7.5 Arcane's use and transfer to any other app of information received from Google APIs will adhere to Google API Services User Data Policy, including the Limited Use requirements.
Sub-Processors (and link to privacy notices)
Infrastructure
Amazon Web Services (AWS) - Cloud hosted infrastructure and services used to operate the System (https://aws.amazon.com/blogs/security/aws-gdpr-data-processing-addendum/)
Platform
OpenAI - Service provider for hosting large language models and embeddings (https://openai.com/policies)
Datadog - Security and application logging (https://www.datadoghq.com/security/)
Business Operations
Segment - Event logging for analytics (https://www.twilio.com/en-us/legal/privacy)
June.so - Event logging for analytics (https://help.june.so/en/collections/3766023-security-privacy-terms)
Snowflake - Data warehouse for analytics (https://www.snowflake.com/snowflakes-security-compliance-reports/)

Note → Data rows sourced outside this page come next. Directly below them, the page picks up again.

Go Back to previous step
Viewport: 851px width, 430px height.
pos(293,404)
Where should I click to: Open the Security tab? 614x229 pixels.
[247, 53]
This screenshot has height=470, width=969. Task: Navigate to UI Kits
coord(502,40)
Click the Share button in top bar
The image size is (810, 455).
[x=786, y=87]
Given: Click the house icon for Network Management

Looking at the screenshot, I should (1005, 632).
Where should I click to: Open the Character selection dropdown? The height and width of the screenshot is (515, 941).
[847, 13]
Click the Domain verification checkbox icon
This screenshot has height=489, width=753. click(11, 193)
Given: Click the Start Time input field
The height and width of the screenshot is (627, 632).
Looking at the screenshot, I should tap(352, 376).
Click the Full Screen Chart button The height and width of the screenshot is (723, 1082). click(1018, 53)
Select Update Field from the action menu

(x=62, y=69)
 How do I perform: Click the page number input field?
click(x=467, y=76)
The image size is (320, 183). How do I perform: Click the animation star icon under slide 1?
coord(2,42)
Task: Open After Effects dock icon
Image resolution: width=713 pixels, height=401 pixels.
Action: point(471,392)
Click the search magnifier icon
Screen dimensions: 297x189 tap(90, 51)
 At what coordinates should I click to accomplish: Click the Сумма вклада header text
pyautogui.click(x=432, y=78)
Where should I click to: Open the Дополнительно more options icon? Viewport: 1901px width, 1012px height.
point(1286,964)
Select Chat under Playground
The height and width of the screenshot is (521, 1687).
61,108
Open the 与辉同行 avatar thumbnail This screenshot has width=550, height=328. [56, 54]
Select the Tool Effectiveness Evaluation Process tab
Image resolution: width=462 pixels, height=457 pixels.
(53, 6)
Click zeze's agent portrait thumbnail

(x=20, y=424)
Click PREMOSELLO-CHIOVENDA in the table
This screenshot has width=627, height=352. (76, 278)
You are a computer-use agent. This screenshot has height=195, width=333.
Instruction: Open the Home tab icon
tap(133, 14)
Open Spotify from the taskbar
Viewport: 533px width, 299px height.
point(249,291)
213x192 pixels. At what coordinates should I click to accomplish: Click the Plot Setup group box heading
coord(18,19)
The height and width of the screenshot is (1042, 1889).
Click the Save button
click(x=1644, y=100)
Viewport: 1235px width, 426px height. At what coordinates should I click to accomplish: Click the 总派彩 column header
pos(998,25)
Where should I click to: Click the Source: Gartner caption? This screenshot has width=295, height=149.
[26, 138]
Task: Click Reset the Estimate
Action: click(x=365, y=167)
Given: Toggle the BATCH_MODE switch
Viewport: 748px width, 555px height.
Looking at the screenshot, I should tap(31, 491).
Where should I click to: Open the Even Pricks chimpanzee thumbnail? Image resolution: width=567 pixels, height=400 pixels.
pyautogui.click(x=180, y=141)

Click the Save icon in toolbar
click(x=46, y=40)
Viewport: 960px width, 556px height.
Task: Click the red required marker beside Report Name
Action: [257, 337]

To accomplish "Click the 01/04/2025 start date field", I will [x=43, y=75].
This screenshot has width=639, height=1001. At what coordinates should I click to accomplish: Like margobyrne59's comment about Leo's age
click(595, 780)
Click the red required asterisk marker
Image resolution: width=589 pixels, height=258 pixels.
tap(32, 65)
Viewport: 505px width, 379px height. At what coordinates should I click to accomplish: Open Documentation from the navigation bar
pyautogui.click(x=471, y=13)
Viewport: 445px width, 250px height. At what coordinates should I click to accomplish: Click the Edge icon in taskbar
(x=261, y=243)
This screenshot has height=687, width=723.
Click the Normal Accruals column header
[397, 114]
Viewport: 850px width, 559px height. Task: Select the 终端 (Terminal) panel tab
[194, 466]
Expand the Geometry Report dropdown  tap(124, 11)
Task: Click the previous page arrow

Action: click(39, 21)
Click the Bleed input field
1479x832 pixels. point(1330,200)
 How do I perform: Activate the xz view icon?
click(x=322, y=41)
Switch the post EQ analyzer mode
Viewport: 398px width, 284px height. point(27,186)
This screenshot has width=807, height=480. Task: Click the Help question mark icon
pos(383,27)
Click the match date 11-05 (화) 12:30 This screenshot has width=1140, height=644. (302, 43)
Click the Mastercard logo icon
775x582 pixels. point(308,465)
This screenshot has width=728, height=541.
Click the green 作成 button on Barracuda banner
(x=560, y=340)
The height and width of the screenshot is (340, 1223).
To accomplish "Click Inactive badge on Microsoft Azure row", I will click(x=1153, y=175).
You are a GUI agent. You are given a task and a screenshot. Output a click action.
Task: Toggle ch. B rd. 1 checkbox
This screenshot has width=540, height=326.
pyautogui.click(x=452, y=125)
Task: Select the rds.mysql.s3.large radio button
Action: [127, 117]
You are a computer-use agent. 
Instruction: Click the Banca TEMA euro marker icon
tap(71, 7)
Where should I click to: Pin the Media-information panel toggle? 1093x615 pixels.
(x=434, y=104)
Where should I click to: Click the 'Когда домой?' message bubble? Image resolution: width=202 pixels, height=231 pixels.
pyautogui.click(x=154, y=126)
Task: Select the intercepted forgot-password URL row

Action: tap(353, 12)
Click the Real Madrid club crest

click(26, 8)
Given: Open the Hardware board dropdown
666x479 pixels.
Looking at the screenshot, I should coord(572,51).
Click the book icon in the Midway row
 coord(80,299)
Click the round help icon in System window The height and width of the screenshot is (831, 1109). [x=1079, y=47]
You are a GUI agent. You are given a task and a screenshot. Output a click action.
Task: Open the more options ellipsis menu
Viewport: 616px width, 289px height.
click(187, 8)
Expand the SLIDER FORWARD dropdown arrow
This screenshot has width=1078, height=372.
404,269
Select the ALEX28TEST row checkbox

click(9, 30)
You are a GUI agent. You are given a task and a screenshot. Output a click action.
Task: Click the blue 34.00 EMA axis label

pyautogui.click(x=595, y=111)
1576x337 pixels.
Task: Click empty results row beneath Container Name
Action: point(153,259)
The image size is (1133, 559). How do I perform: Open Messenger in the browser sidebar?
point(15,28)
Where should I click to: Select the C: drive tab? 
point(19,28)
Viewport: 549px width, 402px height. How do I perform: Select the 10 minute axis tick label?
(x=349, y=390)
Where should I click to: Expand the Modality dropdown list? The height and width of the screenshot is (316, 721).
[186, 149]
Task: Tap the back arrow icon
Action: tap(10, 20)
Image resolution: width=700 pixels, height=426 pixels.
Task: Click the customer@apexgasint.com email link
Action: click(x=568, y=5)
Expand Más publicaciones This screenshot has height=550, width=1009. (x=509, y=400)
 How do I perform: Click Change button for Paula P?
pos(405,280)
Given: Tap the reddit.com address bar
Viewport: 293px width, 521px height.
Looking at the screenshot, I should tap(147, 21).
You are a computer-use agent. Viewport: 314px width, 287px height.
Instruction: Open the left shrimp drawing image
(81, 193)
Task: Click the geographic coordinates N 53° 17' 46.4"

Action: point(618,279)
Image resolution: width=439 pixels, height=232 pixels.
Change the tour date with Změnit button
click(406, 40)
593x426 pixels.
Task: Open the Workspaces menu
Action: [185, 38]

Loops.so - Transactional, broadcast, and marketing messaging (https://loops.so/privacy)
8 - Term and Termination
8.1 This Agreement will remain in full force and effect so long as:(a) the Customer is still a party to the Terms of Service; or (b) Arcane retains any Personal Data related to the Terms of Service in its possession or control (Term).
9 - Data Return and Destruction
9.1 At the Customer's request, Arcane will give the Customer, or a third party nominated in writing by the Customer, a copy of or access to all or part of Personal Data in its possession or control in the format and on the media reasonably specified by the Customer.
9.2 On termination of the Terms of Service for any reason or expiry of its term, Arcane will (in accordance with the timelines set out in such Terms of Service securely delete or destroy or, if directed in writing by the Customer, return and not retain, all or any Personal Data related to this Agreement in its possession or control.
9.3 If any law, regulation, or government or regulatory body requires Arcane to retain any documents or materials or Personal Data that Arcane would otherwise be required to return or destroy, then it shall be entitled to so retain such documents, materials and/or Personal Data as prescribed by such law, regulation, or government or regulatory body.